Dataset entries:
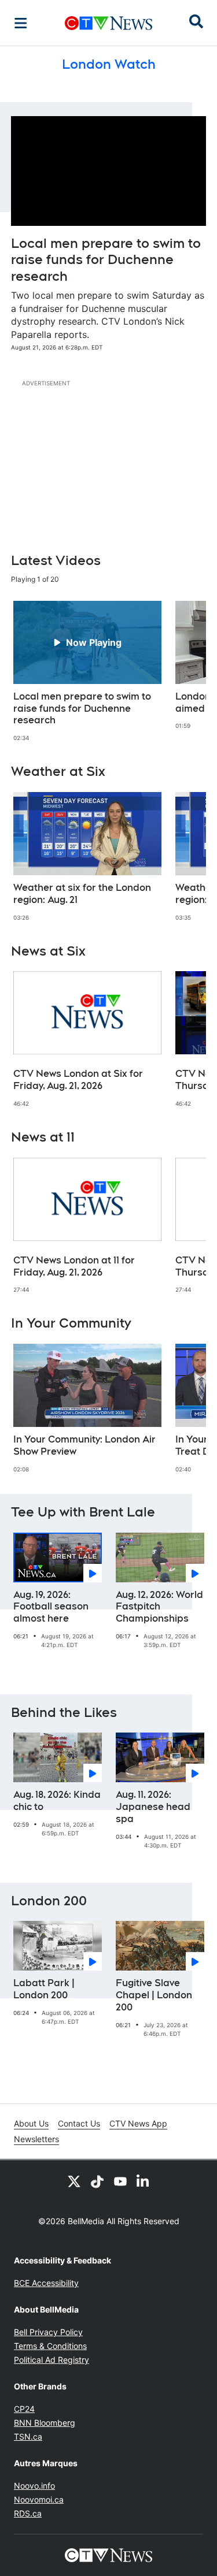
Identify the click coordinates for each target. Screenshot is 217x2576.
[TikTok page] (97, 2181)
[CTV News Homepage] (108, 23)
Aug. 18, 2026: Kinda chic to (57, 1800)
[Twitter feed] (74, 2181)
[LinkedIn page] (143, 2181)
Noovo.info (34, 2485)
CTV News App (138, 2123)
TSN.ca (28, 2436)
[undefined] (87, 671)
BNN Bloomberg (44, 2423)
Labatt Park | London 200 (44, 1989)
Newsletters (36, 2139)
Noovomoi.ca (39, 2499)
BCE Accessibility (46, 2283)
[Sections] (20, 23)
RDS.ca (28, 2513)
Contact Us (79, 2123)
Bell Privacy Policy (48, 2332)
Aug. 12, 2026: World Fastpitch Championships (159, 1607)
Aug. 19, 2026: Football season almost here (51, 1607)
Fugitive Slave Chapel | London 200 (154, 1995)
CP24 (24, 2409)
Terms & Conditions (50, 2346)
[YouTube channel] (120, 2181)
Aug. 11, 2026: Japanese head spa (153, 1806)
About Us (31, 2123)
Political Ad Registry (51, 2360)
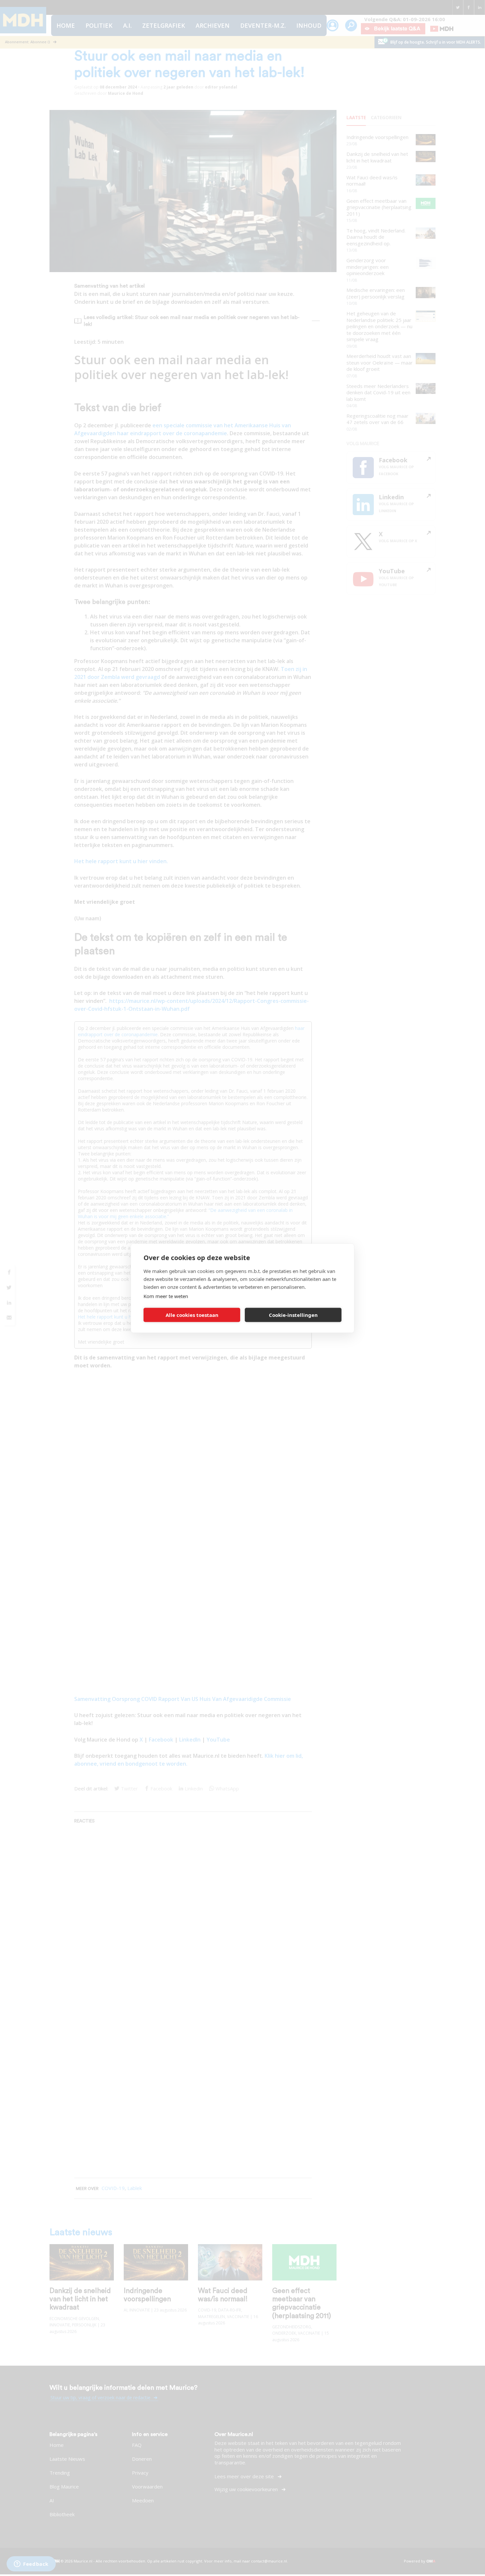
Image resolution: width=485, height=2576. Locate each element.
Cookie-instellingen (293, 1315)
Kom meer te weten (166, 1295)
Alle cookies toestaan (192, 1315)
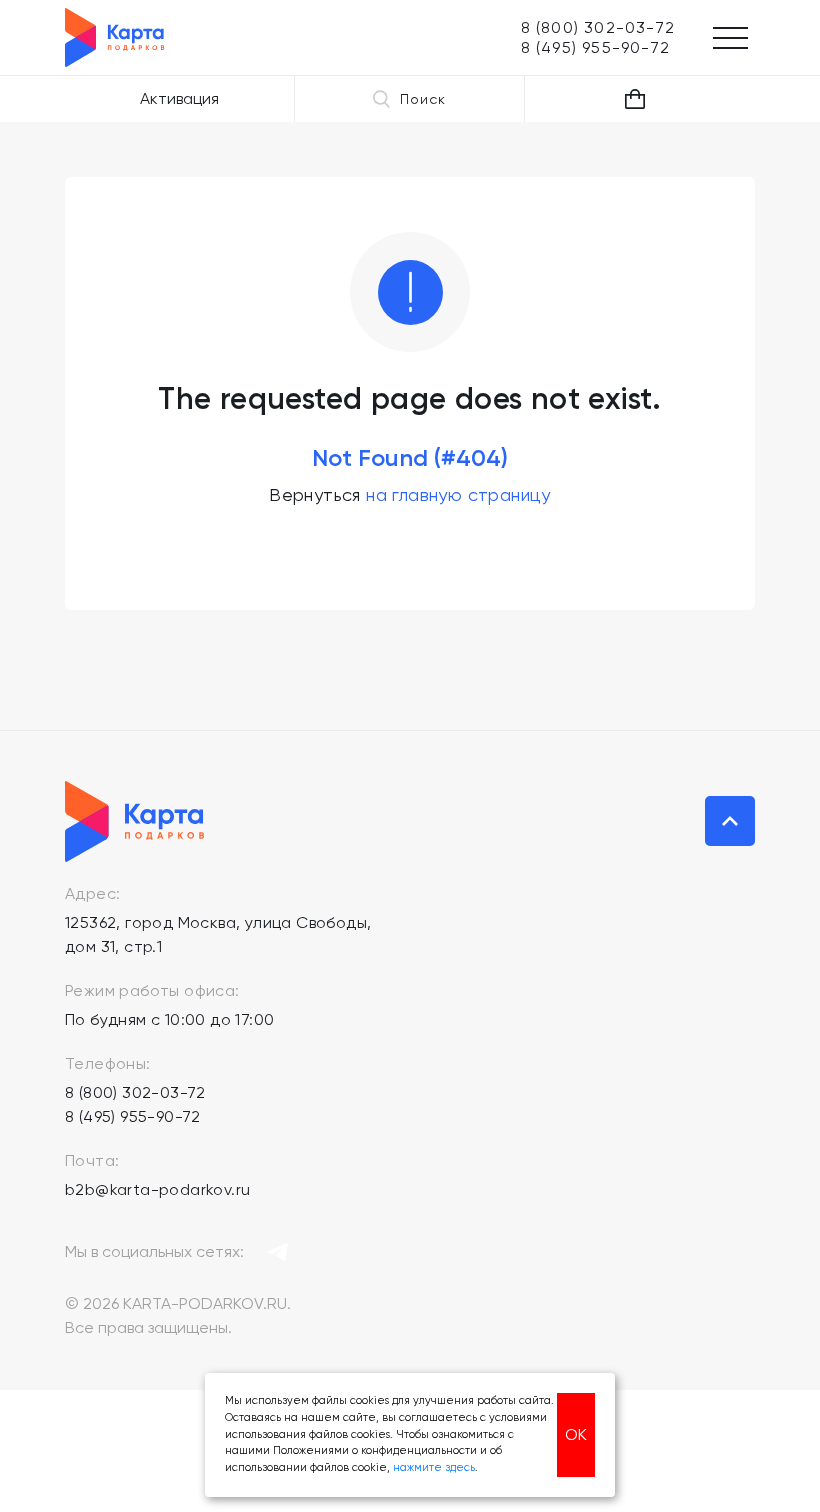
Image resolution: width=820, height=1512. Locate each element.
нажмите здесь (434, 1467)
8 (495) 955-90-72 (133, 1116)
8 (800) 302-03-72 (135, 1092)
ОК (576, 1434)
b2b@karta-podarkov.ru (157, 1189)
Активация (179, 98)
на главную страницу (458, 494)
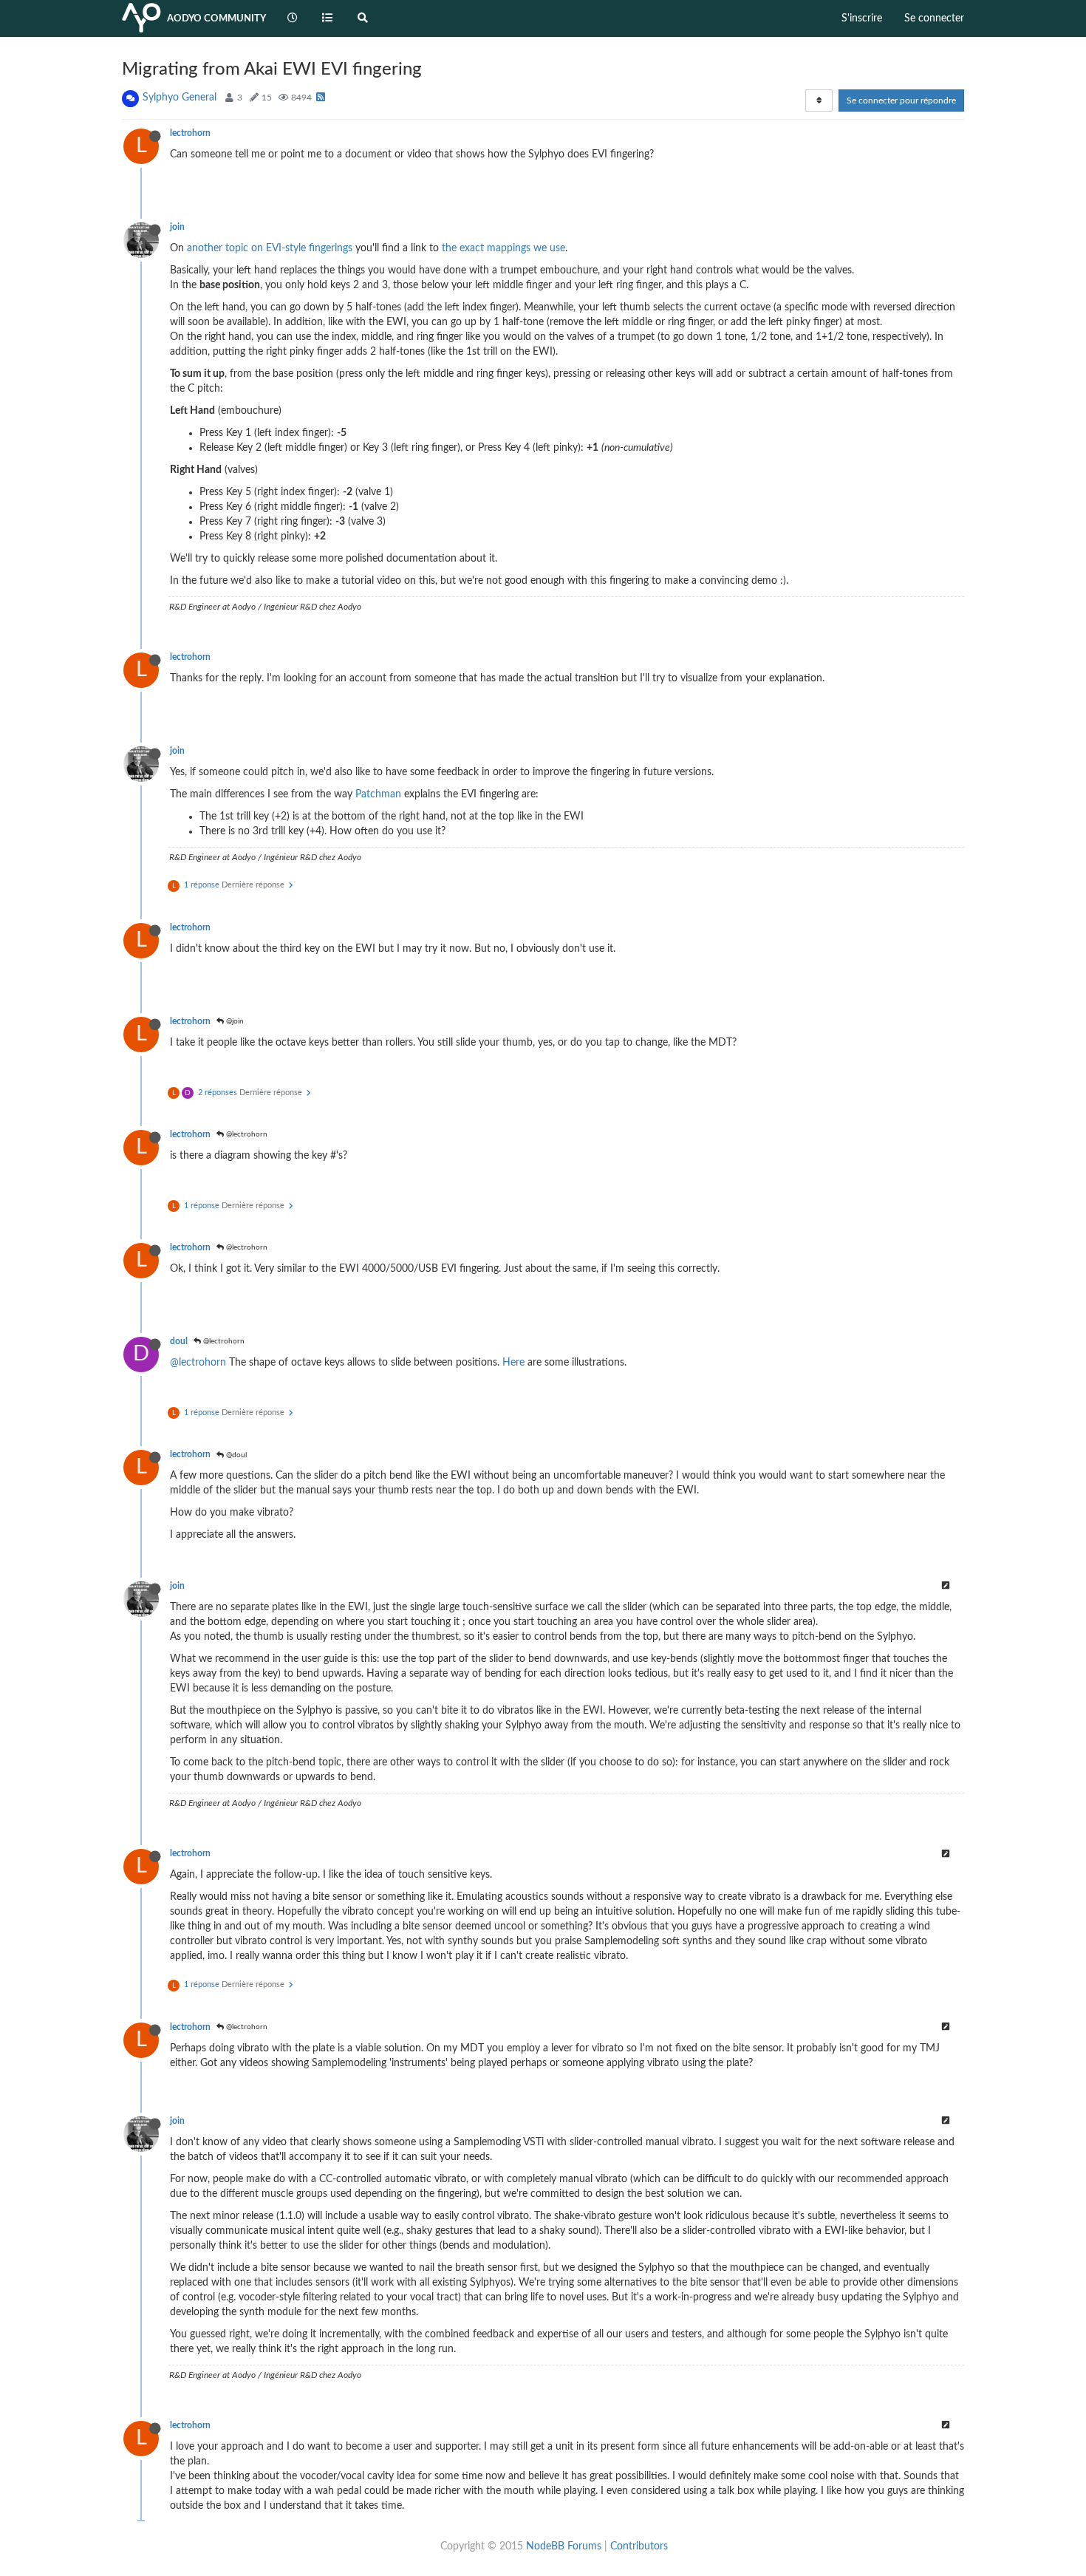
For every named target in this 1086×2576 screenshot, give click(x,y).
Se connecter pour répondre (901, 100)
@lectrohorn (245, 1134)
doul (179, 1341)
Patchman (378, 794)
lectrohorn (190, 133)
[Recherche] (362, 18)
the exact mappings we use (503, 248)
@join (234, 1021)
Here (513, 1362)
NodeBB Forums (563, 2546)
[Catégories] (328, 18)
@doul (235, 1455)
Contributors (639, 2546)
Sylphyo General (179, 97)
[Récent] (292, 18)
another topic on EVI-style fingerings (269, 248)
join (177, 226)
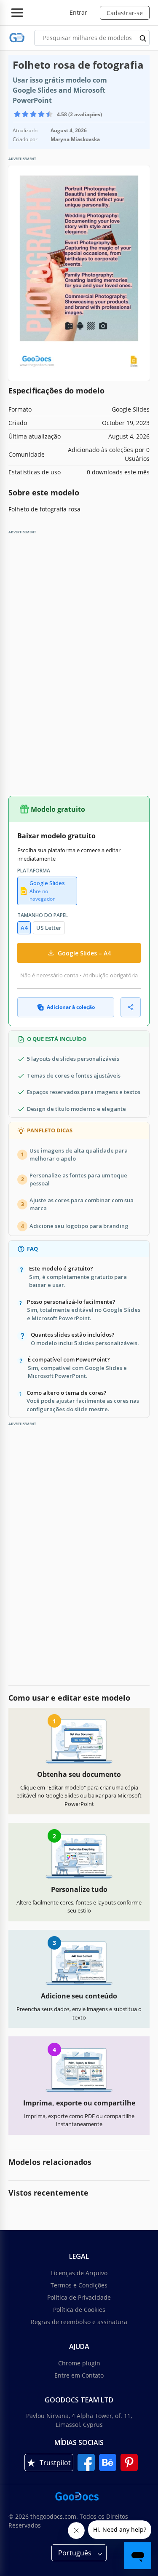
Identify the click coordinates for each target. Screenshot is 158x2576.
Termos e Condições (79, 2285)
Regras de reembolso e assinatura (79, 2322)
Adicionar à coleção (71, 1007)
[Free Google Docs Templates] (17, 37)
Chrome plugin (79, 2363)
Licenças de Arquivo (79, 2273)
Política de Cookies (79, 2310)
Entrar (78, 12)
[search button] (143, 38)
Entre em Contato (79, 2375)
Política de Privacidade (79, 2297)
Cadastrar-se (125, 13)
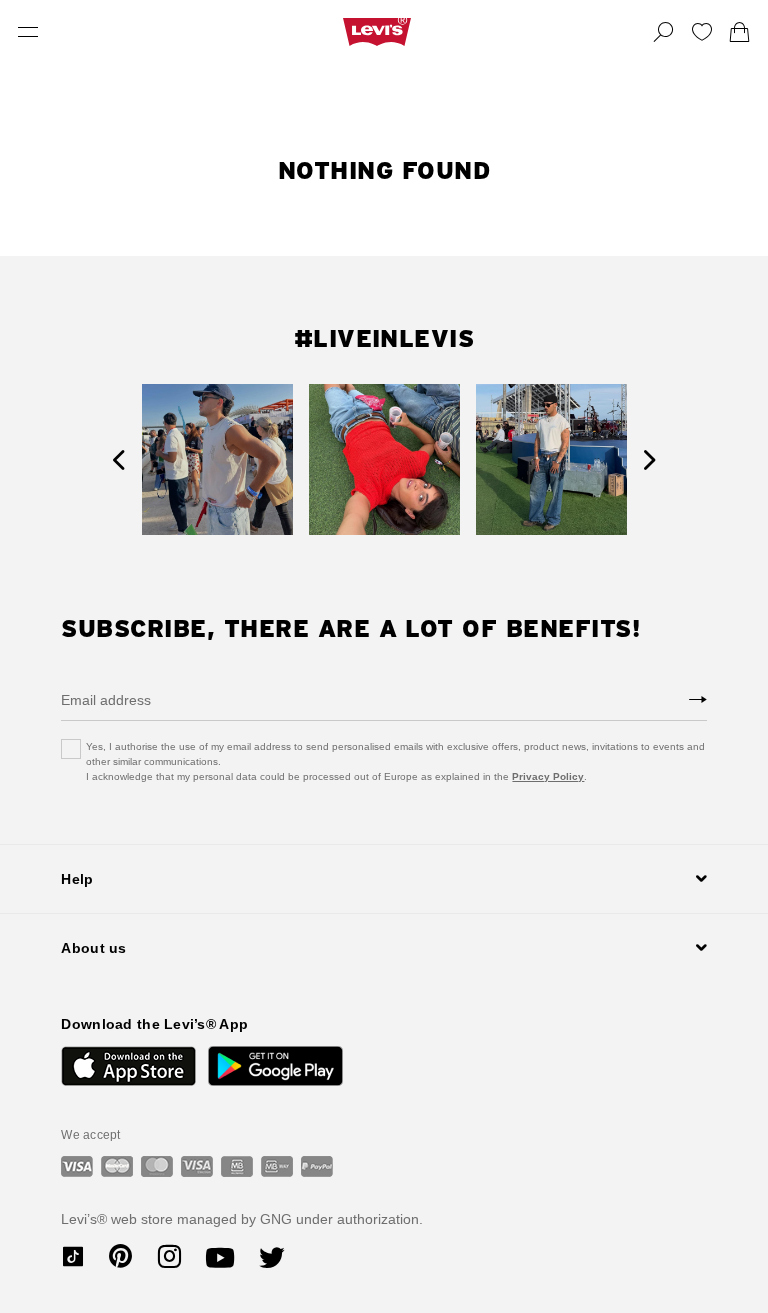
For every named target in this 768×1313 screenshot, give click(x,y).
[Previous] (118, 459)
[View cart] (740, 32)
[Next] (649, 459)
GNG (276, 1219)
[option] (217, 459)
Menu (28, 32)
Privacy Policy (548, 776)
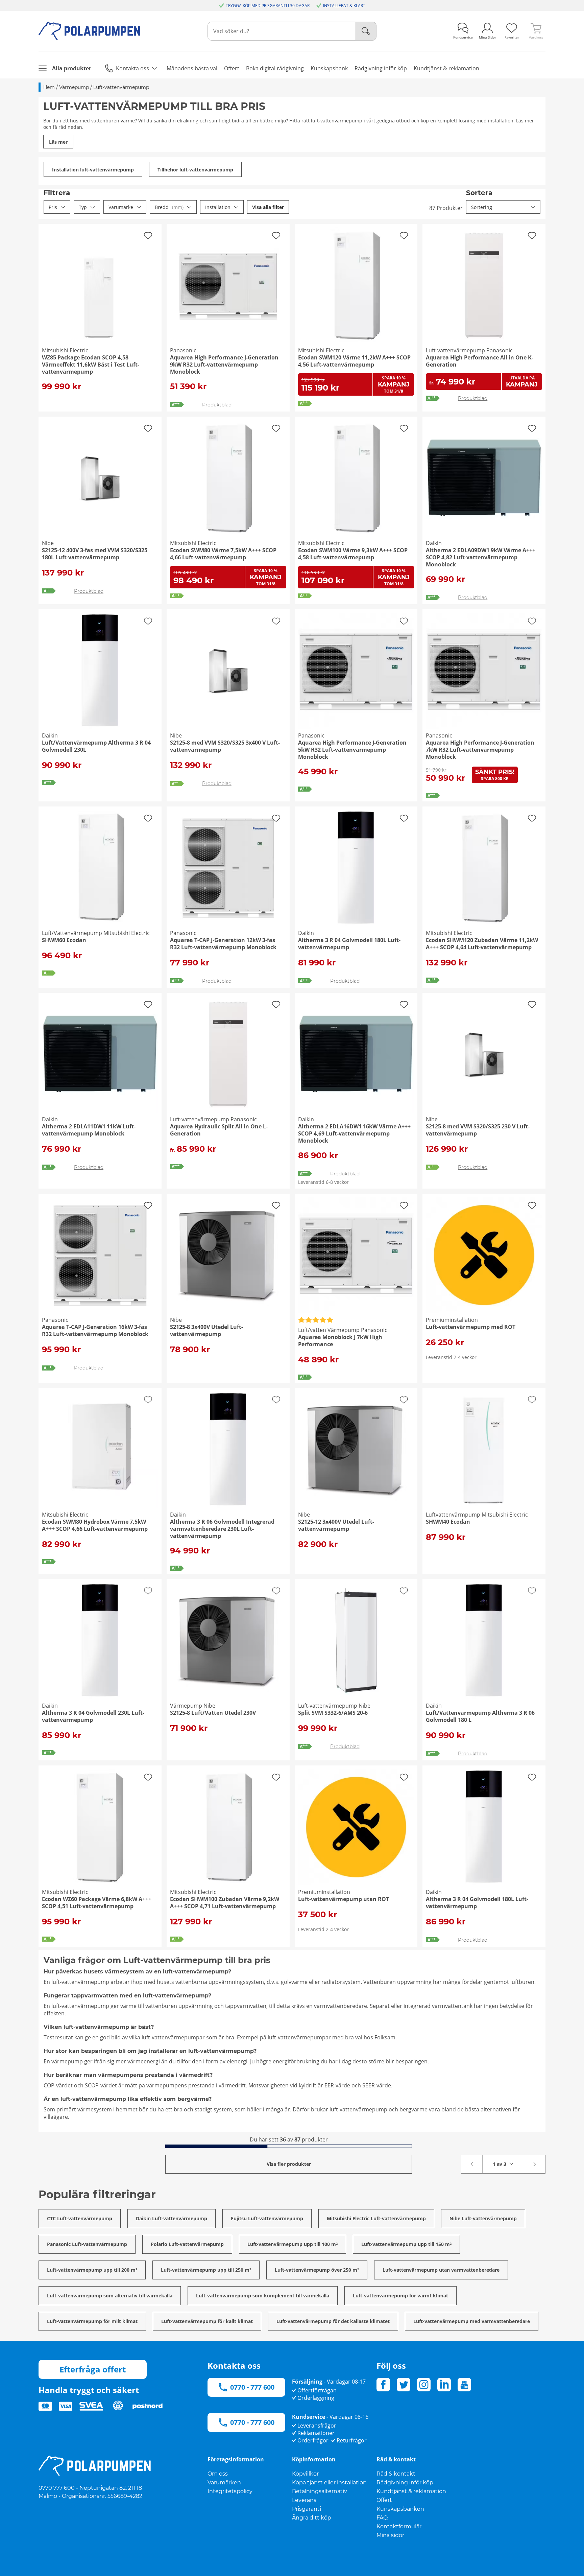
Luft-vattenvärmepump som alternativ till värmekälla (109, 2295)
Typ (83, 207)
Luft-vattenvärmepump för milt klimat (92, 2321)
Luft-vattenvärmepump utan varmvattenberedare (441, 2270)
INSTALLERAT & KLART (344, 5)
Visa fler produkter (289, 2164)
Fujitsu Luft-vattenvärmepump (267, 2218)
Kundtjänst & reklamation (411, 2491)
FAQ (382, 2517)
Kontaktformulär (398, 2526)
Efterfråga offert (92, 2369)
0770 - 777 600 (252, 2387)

▶ **WHAT YOU WILL DO**
Return the opening line of the data above and every line after it up to and including the line that holds "CTV News App (138, 2123)"; pictures stay out.

▶ **COMPLETED TASK**
Identify the click coordinates for each target. Screenshot is 217x2576.
[TikTok page] (97, 2181)
[CTV News Homepage] (108, 23)
Aug. 18, 2026: Kinda chic to (57, 1800)
[Twitter feed] (74, 2181)
[LinkedIn page] (143, 2181)
Noovo.info (34, 2485)
CTV News App (138, 2123)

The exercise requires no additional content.